In short, what is taking place with French agriculture is a vast redundancy plan, but one that is secret and invisible, where people disappear one by one, on their plots of land, without ever being noticed.

After watching a television documentary about people who choose to disappear from their life without telling anyone, Labrouste abruptly leaves his girlfriend, a young Japanese woman who is highly sexual but devoid of affection, quits his job under a false pretense and flees to a smoker's room in a chain hotel in another part of Paris.

A sympathetic doctor prescribes him a large dose of a miracle antidepressant, Captorix, to remedy his low levels of serotonin. Although the drug dulls his sex drive, Labrouste returns to Normandy with the intention to relive happier days he spent there with his past lovers. He soon visits an old college friend, Aymeric d'Harcourt-Olonde, an aristocratic farmer whose recent financial failures have left him divorced and suicidal. Taking up residence in a holiday cabin owned by Aymeric, Labrouste becomes a skilled marksman training with Aymeric's expansive firearm collection. He confronts a pedophile living in another one of the holiday cabins, but passively lets him flee. Shortly after, Aymeric and other struggling farmers fulfill their plan to stop the importation of cheap foreign milk by establishing an armed blockade. Upon the arrival of riot police, Aymeric commits suicide, sparking a firefight that leaves ten men dead.

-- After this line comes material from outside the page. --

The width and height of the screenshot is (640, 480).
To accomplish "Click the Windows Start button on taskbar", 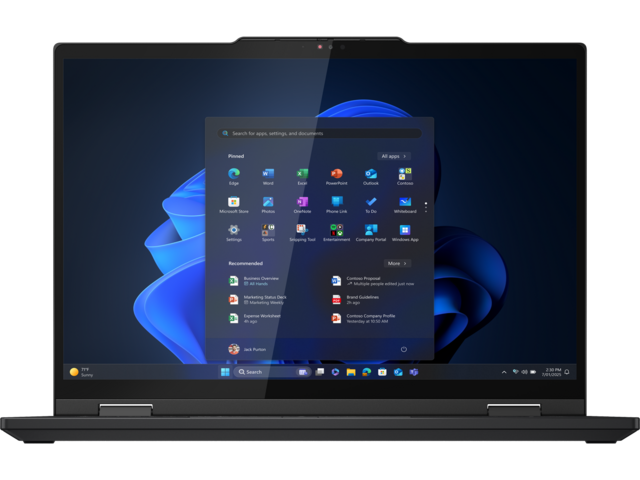I will 225,372.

Later on, Labrouste, having kept one of Aymeric's target-shooting rifles for himself, begins stalking one of his past girlfriends, Camille, who has since had a son by another man and is raising him alone. Establishing a sniper's nest in an empty hotel overlooking her isolated house, he comes close to killing her son in order to eventually return to being "the man" in her life. However, he finds himself unable to kill the child. Finally, Labrouste moves back to Paris, contemplating committing suicide by jumping out of a window.

== Themes ==

The novel depicts French farmers struggling to survive in the face of globalisation, agribusiness and European Union policies. It foresaw many concerns of the yellow vests movement which began protesting in France in late 2018. Written before protesters began blockading roads in real life, Serotonin soon joined previous Houellebecq novels Platform and Submission in being termed eerily prophetic by critics.

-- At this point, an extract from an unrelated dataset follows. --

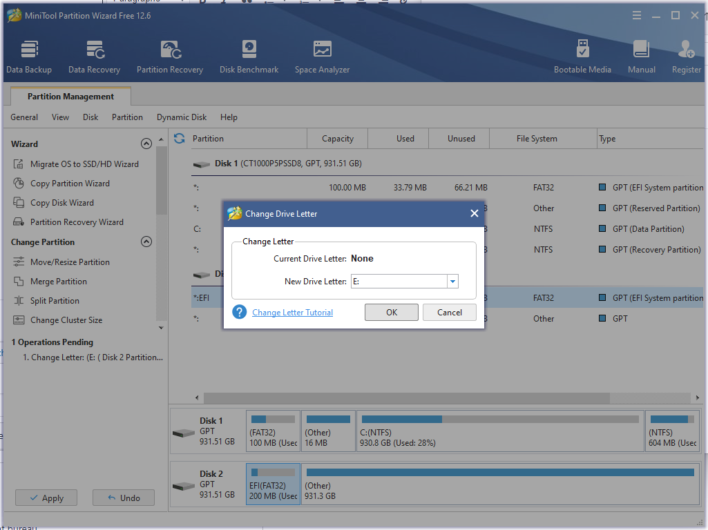Viewport: 708px width, 530px height.
Task: Apply the pending operations
Action: pyautogui.click(x=45, y=497)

As with many of Houllebecq's works, the protagonist is an alienated, middle-aged man. Serotonin features its author's trademark black humour and depictions of loveless sex, and also touches on paedophilia (when the narrator spies on a suspicious German tourist) and bestiality (when he finds pornographic videos of his girlfriend on her computer). The overall mood is one of spiritual malaise and social fracture during the decline of the West.

== Publication ==
The initial print run in France was 320,000 copies. German, Italian and Spanish editions were published the same month. An English translation by Shaun Whiteside was published in the United Kingdom by William Heinemann on 26 September 2019. Whiteside's translation was published in the United States by Farrar, Straus and Giroux on 19 November 2019.

== Reception ==

In France, Serotonin was the best-selling fiction book in the week it was released. Within three days of its publication, it had sold 90,000 copies. The release was considered a national event, coming as it did the same month Houellebecq was awarded the Legion of Honour.

In the English-speaking press, the novel generally received mixed to negative reviews. Johanna Thomas-Corr, writing for The Observer, labeled it "predictable" and particularly criticized its sexually explicit content, while Dwight Garner, in a review for The New York Times, called it "slack" compared with Houellebecq's earlier work.

In response to the narrator of Serotonin calling Niort "one of the ugliest towns I've ever seen", the town's mayor said that he would send some locally grown angelica to Houellebecq's publisher to cheer up the notoriously gloomy author.